However, in many places in the world, their creative voices are rarely heard or cultivated. Rakonto teaches storytelling and collects and shares stories told by unexpected authors: children from underserved communities.
As a spin-off of research conducted at Stanford, our workshops build on children's natural potential to become original storytellers. In doing so, we help children strengthen and take pride in their self-expressive powers and local traditions, to realize their capacity for positive social change, and to find coherence and meaning in their lives. At the end, each student takes home a batch of completed stories to call their own, which we send in fully-illustrated form to the homes of other learners around the world. By providing a context for intimate cultural exchange, we spread cross-cultural understanding, and a message of hope.
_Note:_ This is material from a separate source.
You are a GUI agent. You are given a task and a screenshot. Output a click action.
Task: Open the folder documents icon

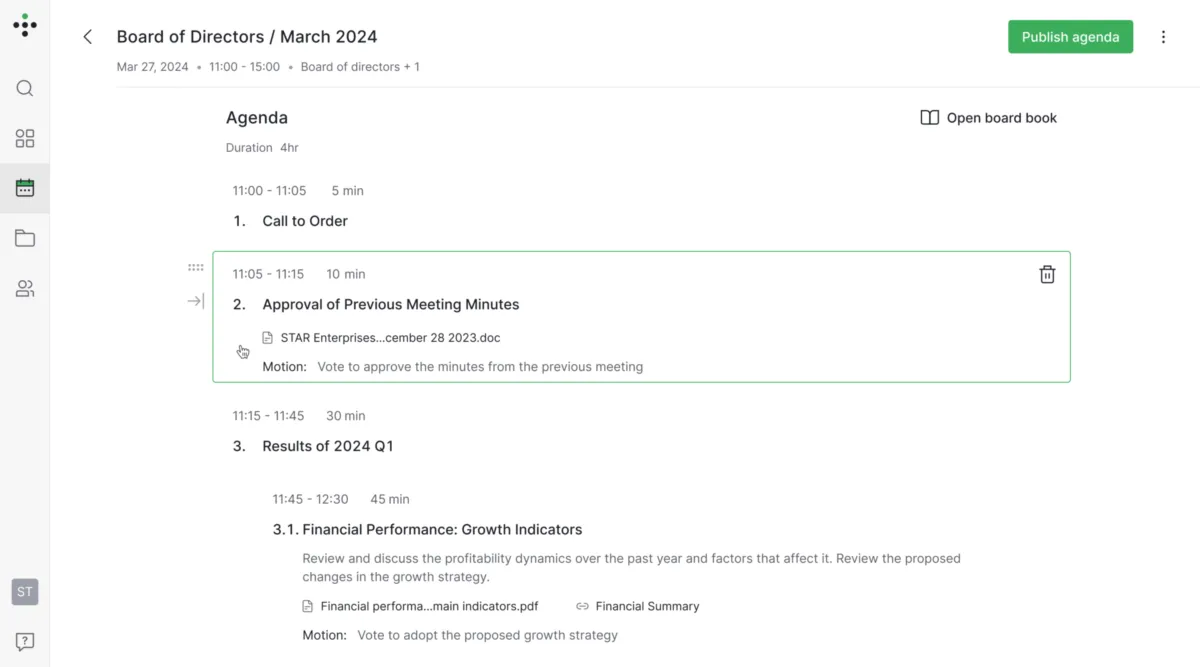click(25, 238)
Our program is composed of a simple 3-step process:
1
Storytelling Workshops
Students of all ages learn a real-world, creative, and collaborative methodology based on Design Thinking principles, and are then challenged to use those principles in creating their own stories from scratch. More about how a workshop works
2
We Prepare Storybooks
After presenting these stories to their classmates, we get to work illustrating and printing these stories, to be shared with families and other learners worldwide.
3
Our Sustainable Cycle
The proceeds from these storybooks then go to fund future workshops. This allows us to offer workshops at no cost to underserved communities. In other words, students’ education, expression, and self-discovery provide for that of future students.
Our Impact
Our storytelling workshops impact these communities, their students and teachers, and other learners around the world in more than one way. Through them we hope to...
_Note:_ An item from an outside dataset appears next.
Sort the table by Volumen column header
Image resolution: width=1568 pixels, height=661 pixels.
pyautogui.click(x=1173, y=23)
Enshrine the value of literacy
Engender a wordly perspective
Produce sustainable impact
Demonstrate positive role models
Inspire new pedagogical practices
Strenghten cultural heritages
Incite cultural exchange
Provide tools for living meaningfully
What goes into a storybook?
Each storybook...
... contains an original and engaging story written by a child author during our workshops, providing a window into a child authors’ imagination and their world. The ones that we choose to print, besides being precociously well-written, are stories tackle issues or themes with local importance and global relevance and affirm the importance of hope in the face of struggle.
Features
The storybooks contain a feature about the community from which the story comes, and the personal story of the child author. Their stories are all translated into English (hopefully other languages soon, too!) from the native language of the author, with the original text included in an addendum. The storybooks are also filled with expert illustrations to accompany and give extra life to the children's’ prose. They can and should be read by anyone above age four, not just adolescents.
Specifications
All of these full-color prints are bound in a 10”x8” matte hardcover that runs about 32 pages long.
"At her home in the Karoo, where Leo lived with he father, there was so much silence. She’d climb the koppie and lie back on the warm rocks, staring at the sky. Sometimes you could hear the wind in the grass, other times an eagle would call, or you’d hear the distant bark of a jackal or that strange grunt that wildebeests make. But these were all small noises – they just brushed the silence like leaf shadows on a wall.”